- _Given instruction_: Reproduce without alteration the stretch of lines from the line containing "This screenshot has height=819, width=1456. In" through the line containing "center [830, 123].", including both of those lines.

- _The data_:
>> BEGIN

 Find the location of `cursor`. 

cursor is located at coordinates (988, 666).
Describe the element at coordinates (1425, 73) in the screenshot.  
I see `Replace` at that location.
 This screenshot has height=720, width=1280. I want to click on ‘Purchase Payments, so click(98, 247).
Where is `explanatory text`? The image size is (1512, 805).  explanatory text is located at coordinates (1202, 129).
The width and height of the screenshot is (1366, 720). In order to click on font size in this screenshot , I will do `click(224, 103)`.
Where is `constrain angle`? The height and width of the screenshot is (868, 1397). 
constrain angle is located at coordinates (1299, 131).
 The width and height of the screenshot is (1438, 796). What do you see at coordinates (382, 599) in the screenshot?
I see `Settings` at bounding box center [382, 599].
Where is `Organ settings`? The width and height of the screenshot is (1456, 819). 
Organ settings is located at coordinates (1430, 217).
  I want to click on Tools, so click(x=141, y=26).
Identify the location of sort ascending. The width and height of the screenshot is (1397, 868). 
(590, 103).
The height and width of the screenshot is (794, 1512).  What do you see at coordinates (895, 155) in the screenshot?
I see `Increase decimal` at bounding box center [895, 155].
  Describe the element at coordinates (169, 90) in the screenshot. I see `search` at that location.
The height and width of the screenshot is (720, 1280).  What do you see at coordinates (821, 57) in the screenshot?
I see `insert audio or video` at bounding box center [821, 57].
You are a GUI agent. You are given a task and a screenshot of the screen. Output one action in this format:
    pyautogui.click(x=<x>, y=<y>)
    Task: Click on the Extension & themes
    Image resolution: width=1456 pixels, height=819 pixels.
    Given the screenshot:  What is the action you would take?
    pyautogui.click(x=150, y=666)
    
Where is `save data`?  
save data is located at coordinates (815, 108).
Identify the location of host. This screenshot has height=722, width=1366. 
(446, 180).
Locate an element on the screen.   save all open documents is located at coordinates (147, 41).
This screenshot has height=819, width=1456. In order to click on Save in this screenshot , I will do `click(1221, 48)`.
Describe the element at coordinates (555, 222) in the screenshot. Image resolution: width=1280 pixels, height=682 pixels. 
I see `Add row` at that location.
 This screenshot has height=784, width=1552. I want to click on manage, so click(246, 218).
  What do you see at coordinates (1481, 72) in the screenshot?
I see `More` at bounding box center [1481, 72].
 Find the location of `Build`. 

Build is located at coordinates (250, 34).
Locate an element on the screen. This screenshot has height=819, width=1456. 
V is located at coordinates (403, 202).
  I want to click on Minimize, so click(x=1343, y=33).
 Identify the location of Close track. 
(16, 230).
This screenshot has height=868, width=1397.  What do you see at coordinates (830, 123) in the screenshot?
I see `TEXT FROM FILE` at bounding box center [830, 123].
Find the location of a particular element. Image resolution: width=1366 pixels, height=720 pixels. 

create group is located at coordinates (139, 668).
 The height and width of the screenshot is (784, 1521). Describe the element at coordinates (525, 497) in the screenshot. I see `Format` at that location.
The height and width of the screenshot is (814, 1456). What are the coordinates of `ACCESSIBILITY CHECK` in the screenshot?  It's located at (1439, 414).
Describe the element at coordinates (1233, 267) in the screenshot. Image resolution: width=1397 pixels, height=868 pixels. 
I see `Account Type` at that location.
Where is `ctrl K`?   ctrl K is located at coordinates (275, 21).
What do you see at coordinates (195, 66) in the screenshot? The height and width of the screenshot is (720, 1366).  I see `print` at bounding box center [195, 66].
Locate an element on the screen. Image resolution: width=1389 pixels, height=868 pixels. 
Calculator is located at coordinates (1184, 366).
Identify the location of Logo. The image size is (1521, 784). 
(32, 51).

>> END

- _Task output_:
This screenshot has height=819, width=1456. In order to click on Save in this screenshot , I will do `click(1221, 48)`.
Describe the element at coordinates (555, 222) in the screenshot. Image resolution: width=1280 pixels, height=682 pixels. 
I see `Add row` at that location.
 This screenshot has height=784, width=1552. I want to click on manage, so click(246, 218).
  What do you see at coordinates (1481, 72) in the screenshot?
I see `More` at bounding box center [1481, 72].
 Find the location of `Build`. 

Build is located at coordinates (250, 34).
Locate an element on the screen. This screenshot has height=819, width=1456. 
V is located at coordinates (403, 202).
  I want to click on Minimize, so click(x=1343, y=33).
 Identify the location of Close track. 
(16, 230).
This screenshot has height=868, width=1397.  What do you see at coordinates (830, 123) in the screenshot?
I see `TEXT FROM FILE` at bounding box center [830, 123].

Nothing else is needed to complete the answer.